Over two months of writing – April and July Camp – I’ve ended up with 50,000 words and the bones of a vampire novel, Silver and Black. It’s taken some interesting turns, and I think it might turn out to be a not so bad story. But now I need to let it rest for a few weeks, while I focus on other things. (sorry Sacha!)
For it is school holidays, and I have a gorgeous girl at home with me. She’s still young enough that she wants to hang out with me, but I’m under no illusion that these days of cosy companionship are numbered, so I’ll take them while I can get them. She’s already starting to spread her wings and I’m having to step back and let her fly, remembering the words of Kahlil Gibran:
‘You are the bows from which your children as living arrows are sent forth… Let your bending in the Archer’s hand be for gladness; for even as He loves the arrow that flies, so He loves also the bow that is stable.’

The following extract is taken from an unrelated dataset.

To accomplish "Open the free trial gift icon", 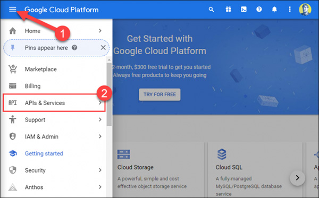I will pyautogui.click(x=228, y=10).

I don’t doubt that we will always be close, but it is just that the level of closeness will change. All too soon she will want her own time, her own friends, her own way of doing things, and I just have to hope I’ve given her enough grounding that she can make sensible, capable decisions for herself. I guess that’s what most parents would want.
When they are small and into everything, and you feel as though you will never ever get another moment to yourself, you look ahead to a time when they can do things for themselves, recalling vaguely how it felt to sit and read, or take a long shower uninterrupted, or go out whenever you feel like it. Yet now, as she approaches that independence, I find myself looking back to precious hours full of games and whispered confidences and small chubby hands, and I count my blessings that I was able to experience them with her.
I can have no more children – that’s just how it is for me. But I’ve been lucky to have one; many who want to are denied even that. So for now, I’m going to make the most of it.
And I remain the stable bow while she is the arrow that flies.